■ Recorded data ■
════════════════════

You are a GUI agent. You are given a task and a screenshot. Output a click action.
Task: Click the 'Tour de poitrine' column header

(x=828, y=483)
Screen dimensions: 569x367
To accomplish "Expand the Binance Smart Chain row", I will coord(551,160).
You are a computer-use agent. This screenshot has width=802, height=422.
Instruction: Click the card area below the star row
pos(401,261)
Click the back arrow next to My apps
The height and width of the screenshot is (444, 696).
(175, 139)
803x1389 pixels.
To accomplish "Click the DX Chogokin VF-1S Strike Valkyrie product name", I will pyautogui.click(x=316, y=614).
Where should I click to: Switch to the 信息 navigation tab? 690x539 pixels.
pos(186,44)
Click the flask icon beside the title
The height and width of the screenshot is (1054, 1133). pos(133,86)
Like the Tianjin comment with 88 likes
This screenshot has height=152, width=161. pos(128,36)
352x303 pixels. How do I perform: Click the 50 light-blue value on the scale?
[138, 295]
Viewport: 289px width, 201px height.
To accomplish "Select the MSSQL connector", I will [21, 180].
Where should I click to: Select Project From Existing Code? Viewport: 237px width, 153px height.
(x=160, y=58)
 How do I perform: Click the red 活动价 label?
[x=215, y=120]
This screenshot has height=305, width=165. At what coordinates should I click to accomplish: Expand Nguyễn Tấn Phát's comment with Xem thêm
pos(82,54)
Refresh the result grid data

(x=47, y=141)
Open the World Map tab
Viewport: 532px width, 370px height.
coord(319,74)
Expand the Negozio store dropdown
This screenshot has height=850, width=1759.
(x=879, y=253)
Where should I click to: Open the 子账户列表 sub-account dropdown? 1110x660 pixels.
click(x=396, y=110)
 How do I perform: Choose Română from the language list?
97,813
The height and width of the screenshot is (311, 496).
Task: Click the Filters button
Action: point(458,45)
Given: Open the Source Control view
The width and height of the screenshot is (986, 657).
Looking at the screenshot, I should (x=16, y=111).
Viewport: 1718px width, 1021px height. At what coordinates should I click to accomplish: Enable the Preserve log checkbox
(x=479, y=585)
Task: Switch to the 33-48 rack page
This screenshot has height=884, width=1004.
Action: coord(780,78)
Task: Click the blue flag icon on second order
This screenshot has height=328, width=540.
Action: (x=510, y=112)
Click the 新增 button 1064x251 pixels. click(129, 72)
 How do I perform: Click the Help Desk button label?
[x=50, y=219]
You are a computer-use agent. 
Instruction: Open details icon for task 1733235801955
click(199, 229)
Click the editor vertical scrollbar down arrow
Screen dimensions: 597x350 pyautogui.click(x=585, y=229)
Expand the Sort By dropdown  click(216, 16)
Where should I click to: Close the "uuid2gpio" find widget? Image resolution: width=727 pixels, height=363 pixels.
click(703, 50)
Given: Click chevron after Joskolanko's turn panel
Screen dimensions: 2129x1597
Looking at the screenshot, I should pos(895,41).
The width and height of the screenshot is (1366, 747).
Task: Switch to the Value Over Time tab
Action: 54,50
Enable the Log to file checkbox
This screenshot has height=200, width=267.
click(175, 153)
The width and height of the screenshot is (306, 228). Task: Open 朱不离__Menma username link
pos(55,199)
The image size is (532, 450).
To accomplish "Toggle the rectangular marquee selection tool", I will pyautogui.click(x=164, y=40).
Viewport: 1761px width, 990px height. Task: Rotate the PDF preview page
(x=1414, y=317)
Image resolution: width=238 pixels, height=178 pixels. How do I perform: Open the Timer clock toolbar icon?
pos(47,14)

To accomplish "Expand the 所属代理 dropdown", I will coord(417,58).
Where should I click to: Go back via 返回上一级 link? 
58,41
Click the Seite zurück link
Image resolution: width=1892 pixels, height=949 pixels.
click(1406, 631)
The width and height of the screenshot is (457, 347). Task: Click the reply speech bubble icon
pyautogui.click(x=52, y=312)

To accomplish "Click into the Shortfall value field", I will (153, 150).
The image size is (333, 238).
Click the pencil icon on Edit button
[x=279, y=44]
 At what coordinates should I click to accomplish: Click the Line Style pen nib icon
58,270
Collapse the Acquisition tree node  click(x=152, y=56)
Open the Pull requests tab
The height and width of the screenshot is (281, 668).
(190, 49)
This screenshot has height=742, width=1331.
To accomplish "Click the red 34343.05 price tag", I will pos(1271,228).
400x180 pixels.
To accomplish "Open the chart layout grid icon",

════════════════════

■ Requirement ■
Those lines of the records that contain the string "agent" should be identified and copied.

■ Task answer ■
You are a GUI agent. You are given a task and a screenshot. Output a click action.
You are a computer-use agent. This screenshot has width=802, height=422.
You are a computer-use agent. 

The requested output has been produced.